Compression

Compression can allow us to make smart tradeoffs between IO and CPU. This is necessarily protocol-specific, because different protocols use compression in different ways. Finagle’s approach to compression is that once it’s configured, customers shouldn’t need to think about it–aside the configuration setup, and marking messages as compressed or not in some protocols, it should behave the same way as if you were sending uncompressed messages.

HTTP

In HTTP, we compress messages according to the HTTP spec, using the Accept-Encoding and Content-Encoding headers. However, the application doesn’t need to interpret either of them manually. By default, servers will compress messages with text-like `Content-Type`s, but nothing else. By default, clients will decompress the messages it knows how to decompress automatically.

To set up compression, All the application needs to do is configure Http.Client#withDecompression and Http.Server#withDecompression or Http.Server#withCompressionLevel. -1 is the default compression level, and will only compress messages with text-like `Content-Type`s.

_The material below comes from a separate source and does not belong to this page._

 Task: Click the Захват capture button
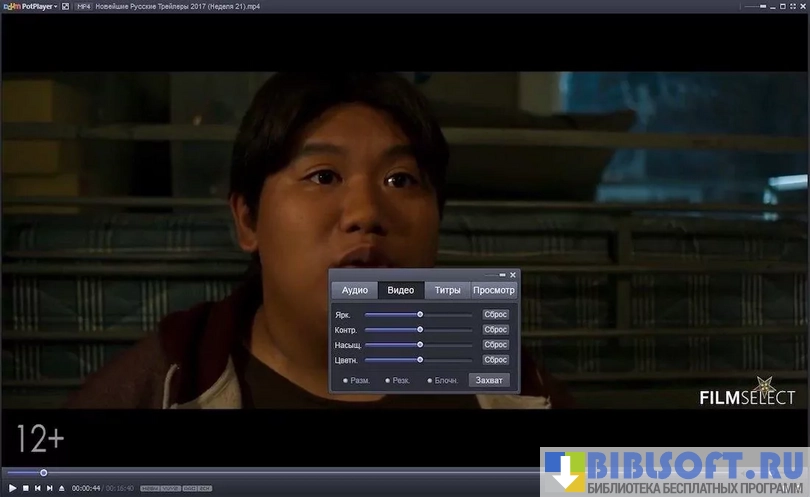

Although the HTTP spec does not officially support server-side decompression, some clients can send compressed HTTP requests, so we support that behavior.

import com.twitter.finagle.{Http, Service}
import com.twitter.finagle.http.{Request, Response}

def bigPayloadService: Service[Request, Response] = ???
val server = Http.server
  .withCompressionLevel(4)
  .serve(":8080", bigPayloadService)
val client = Http.client
  .withDecompression(enabled = true)
  .newService(":8080")

This will set up a server, and a client that can talk to it. When the client sets the Accept-Encoding header (or com.twitter.finagle.http.Fields.AcceptEncoding), the server will know that it’s safe to compress the response, using the encoding that’s specified in the Accept-Encoding, and it will compress the response and set the Content-Encoding header.

Note that on the server-side, we don’t strip the Accept-Encoding header when handing it to your service implementation. This means that HTTP proxies should manually strip the Accept-Encoding header if they don’t want to propagate it to the next hop. If compression is enabled on a server, setting the Content-Encoding header in the response means that the server will not attempt to compress the response. On the client-side, the Content-Encoding header will be dropped after the message is decoded, and will be preserved if the client does not decode it, whether it is because it is not configured to decode it or because it is unable to do so.

Out of the box, Finagle supports “gzip” and “deflate”.

ThriftMux

ThriftMux supports a different kind of compression, which is for the entire ThriftMux session, not just an individual message. This has significant benefits in terms of being able to compress data better, since the dictionary that you use for compressing can collect more data on how to compress for your mix of data.

ThriftMux negotiates compression in the Mux handshake, where the client and the server can each say which protocols they are willing to use to compress, for messages from the client to the server, and separately for messages from the server to the client.

The three modes of compression are Off, Accepted and Desired. If one of the peers sets their mode as Off, they will not compress the session. If either of the peers sets their mode as Desired, and the other is either Accepted or Desired and both peers can agree on at least one compression format, then they will compress the stream. If a peer sets their mode as Accepted, it means that it is able to compress (or decompress, as the case may be) using the specified compression formats.

The default configured compression format is Off, so enabling compression means that you need to configure it as Accepted or Desired as appropriate. Here’s what configuring it looks like:

import com.twitter.finagle.ThriftMux
import com.twitter.finagle.mux.transport.{Compression, CompressionLevel}

val compressor = Seq(Compression.lz4Compressor(highCompression = false))
val decompressor = Seq(Compression.lz4Decompressor())
val compressionLevel = CompressionLevel.Desired

def bigPayload: BigPayload.MethodPerEndpoint = ???
val server = ThriftMux.server
  .withCompressionPreferences.compression(compressionLevel, compressor)
  .withCompressionPreferences.decompression(compressionLevel, decompressor)
  .serveIface(":8080", bigPayload)
val client = ThriftMux.client
  .withCompressionPreferences.compression(compressionLevel, compressor)
  .withCompressionPreferences.decompression(compressionLevel, decompressor)
  .build[BigPayload.MethodPerEndpoint](":8080")

Currently, lz4 is the only supported compression format for ThriftMux. If you would like to use compression, you should add a dependency on the lz4-java library.